The center of Beijing's influence is the New China News Agency, next to the Happy Valley race track. Xinhua was founded in Hong Kong in 1949, the year the communists consolidated their control over the mainland. "Asia Times" columnist Stephen Vines says China chose a "news" organization for its outpost because any other form of organization would have provided an endorsement of the colonial status quo (China has never had a formal mission in Hong Kong.)

He says the British were under no illusions that Xinhua was something more than a news agency, but the security services chose not to close it down. They preferred to keep it under surveillance rather than force communist activities further underground.

Significantly, locally-recruited Chinese staff have always been denied high office in Xinhua. Hong Kong employees used to refer to themselves as "glass people," because the mainlanders always seemed to be looking through them when the time came for promotion.

During pro-China riots inspired by the Cultural Revolution in the 1960s, Xinhua was accused of coordinating the protests against the colonial authorities. Later the local manager of Xinhua emerged as the unofficial chief representative of China, making formal announcements and attending functions in a quasi-diplomatic role.

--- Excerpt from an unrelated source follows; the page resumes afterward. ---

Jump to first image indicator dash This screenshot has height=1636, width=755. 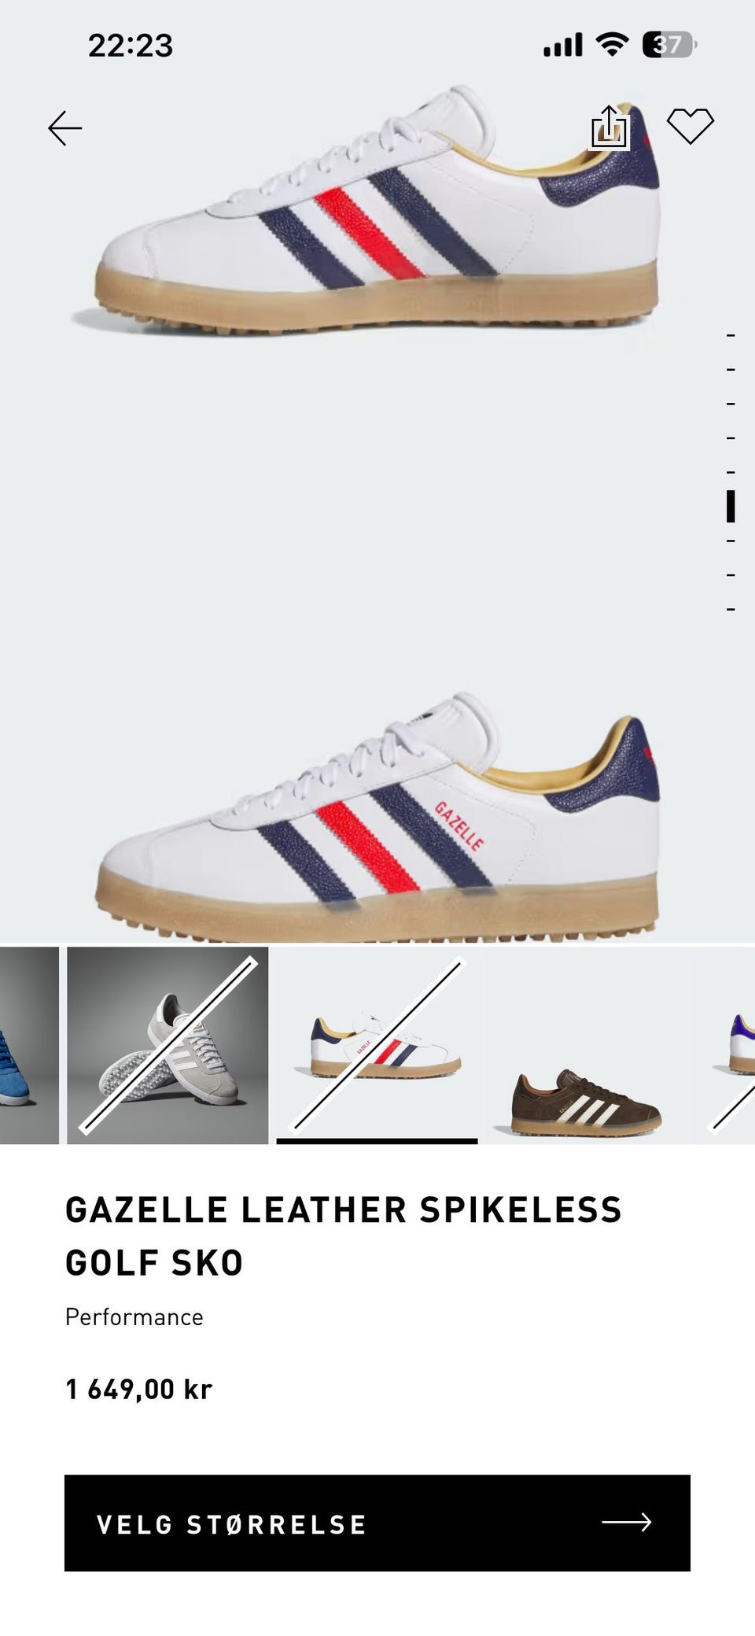click(731, 335)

More recently, Xinhua has become more involved in the business community, seeking to encourage Hong Kong's millionaire financiers and industrialists to invest in China's booming special economic zones.

Aside from Xinhua, the communist party has put down roots in many other areas in Hong Kong's life, say analysts. They range from the Hong Kong-Macau Working Committee, believed to be directly responsible to the central committee in Beijing, to the Federation of Trade Unions, which claims almost 200,000 members.

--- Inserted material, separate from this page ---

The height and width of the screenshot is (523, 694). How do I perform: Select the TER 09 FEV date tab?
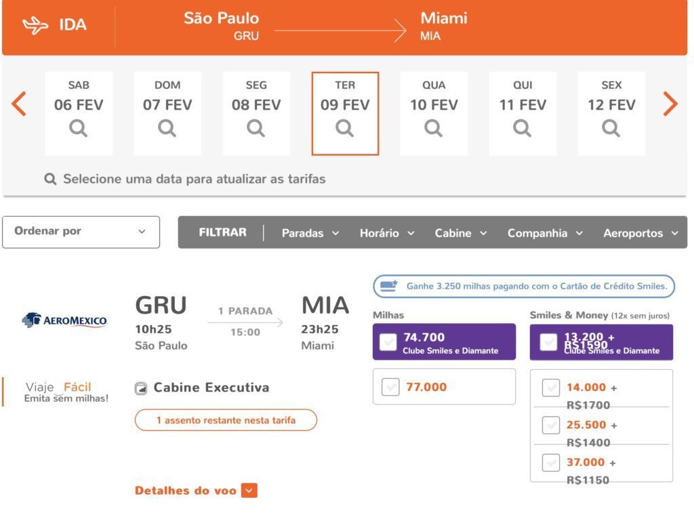[345, 113]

China has given notice of its plans to station People's Liberation Army troops in Hong Kong, while reports say some 50 cadres from northern China have been installed already in the border town of Shenzhen to help in the ideological work of controlling Hong Kong.

For his part, Stephen Vines predicts that the real inner core of the Chinese communist party will remain underground after the transfer of sovereignty. But he says: "It is equally safe to assume that talk of "one country, two systems", notwithstanding, China fully intends to maintain political control of Hong Kong."

Where does this leave the people of Hong Kong? Some take a pessimistic view. Gerald Segal, of the International Institute for Strategic Studies in London, points out that Britain had no choice but to return Hong Kong since China controls its water, power and food supplies. But he says it is wrong that the people are being handed back against their will to a far more ruthless regime which rules a far poorer country. The return of Hong Kong, he says, is a "tragic story of a wealthy and dynamic population being forced to step back in time."